**Texto fornecido**
═══

Para cumprir este exercício, inicialmente temos uma rápida apresentação da teoria da Lingüística textual que suportará a análise destacando algumas considerações da autora Ingedore Koch sobre a questão da análise Textual, gêneros textuais e algumas informações sobre pressupostos e implícitos.

Para está análise foi escolhido o corpus do texto do 13ª Encontro nacional- Diretrizes para a Elaboração do Programa de Governo – Diretrizes para a elaboração do Programa de Governo do Partido dos Trabalhadores (Eleição presidencial 2006), evidentemente numa tentativa de continuar este trabalho, este corpus deve ser ampliado para validar as conclusões a que se chega aqui.

As contribuições da Lingüística Textual

A Lingüística Textual pode oferecer ao professor subsídios indispensáveis para a realização do trabalho acima mencionado: a ela cabe o estudo dos recursos lingüísticos e condições discursivas que presidem à construção da textualidade e, em decorrência, à produção textual dos sentidos. Isto vai significar, inclusive, uma revitalização do estudo da gramática: não, como um fim em si mesmo, mas com o objetivo de evidenciar de que modo o trabalho de seleção e combinação dos elementos lingüísticos, dentro das variadas possibilidades que a gramática da língua nos põe à disposição, nos textos que lemos ou produzimos, constitui um conjunto de decisões que vão funcionar como instruções ou sinalizações a orientar nossa busca pelo sentido.

Estratégias cognitivo-textuais

Assim sendo, é preciso que os produtores de textos dominem uma série de estratégias de organização da informação e de estruturação textual. A continuidade de um texto resulta de um equilíbrio variável entre dois movimentos fundamentais: retroação e progressão. Desta forma, a informação semântica contida no texto vai distribuir-se em (pelo menos) dois grandes blocos: o dado e o novo, cuja disposição e dosagem interferem na construção do sentido. A informação dada (ou aquela que o produtor do texto apresenta como dada) - tem por função estabelecer os pontos de ancoragem para o aporte da informação nova.

A retomada desta informação opera-se, por meio de remissão ou referência textual, que leva à formação, no texto, de cadeias referenciais coesivas. Estas cadeias têm papel importante na organização textual, contribuindo para a produção do sentido pretendido pelo produtor do texto. Contudo, é preciso, também, considerar que a remissão se faz, freqüentemente, não a referentes textualmente expressos, mas a "conteúdos de consciência", isto é, a referentes que estão presentes na memória discursiva dos interlocutores e que, a partir de "pistas” ou ‘âncoras’ encontradas na superfície textual, são (re) ativados, via inferenciação.

═══

**Dados registrados**
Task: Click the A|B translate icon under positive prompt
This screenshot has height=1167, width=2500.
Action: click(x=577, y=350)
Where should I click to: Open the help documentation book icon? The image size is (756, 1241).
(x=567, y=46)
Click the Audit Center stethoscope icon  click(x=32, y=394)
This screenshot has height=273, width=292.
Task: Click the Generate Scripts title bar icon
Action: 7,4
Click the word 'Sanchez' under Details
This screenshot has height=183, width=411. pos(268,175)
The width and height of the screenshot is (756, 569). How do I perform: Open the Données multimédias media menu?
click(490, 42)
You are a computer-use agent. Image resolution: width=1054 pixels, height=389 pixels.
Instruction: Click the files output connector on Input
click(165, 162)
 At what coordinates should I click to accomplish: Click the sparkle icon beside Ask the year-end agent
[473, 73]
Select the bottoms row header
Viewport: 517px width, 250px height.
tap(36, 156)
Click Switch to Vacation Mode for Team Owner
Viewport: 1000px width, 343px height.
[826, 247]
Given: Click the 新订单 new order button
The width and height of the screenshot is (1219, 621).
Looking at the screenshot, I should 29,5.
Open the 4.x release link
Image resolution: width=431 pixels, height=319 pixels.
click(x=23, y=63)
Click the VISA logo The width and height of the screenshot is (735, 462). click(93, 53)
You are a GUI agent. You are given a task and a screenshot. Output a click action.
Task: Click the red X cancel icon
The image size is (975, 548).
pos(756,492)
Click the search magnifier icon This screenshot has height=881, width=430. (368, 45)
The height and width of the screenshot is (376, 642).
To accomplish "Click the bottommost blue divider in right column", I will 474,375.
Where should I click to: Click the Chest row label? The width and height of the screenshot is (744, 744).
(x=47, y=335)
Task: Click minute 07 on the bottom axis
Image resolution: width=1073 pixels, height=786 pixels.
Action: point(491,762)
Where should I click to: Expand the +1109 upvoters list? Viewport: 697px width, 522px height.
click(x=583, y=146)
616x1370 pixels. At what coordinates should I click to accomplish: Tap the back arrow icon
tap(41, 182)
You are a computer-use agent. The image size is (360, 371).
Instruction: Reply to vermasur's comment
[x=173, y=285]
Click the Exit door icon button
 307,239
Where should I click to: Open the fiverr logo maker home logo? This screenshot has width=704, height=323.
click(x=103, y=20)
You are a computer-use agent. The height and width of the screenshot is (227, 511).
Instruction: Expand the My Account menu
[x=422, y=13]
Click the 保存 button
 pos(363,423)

═══

**Requisitos do exercício**
1. Segundo o texto fornecido, de que equilíbrio resulta a continuidade de um texto?
2. Com base no texto fornecido, explique por que as cadeias referenciais coesivas têm papel importante na organização textual.
Baseie-se somente no texto fornecido, sem recorrer aos dados.

**Respostas fornecidas**
1. Resulta de um equilíbrio variável entre dois movimentos fundamentais: retroação e progressão.

2. As cadeias referenciais coesivas se formam pela retomada da informação por meio de remissão ou referência textual. Elas são importantes porque contribuem para a produção do sentido pretendido pelo produtor do texto.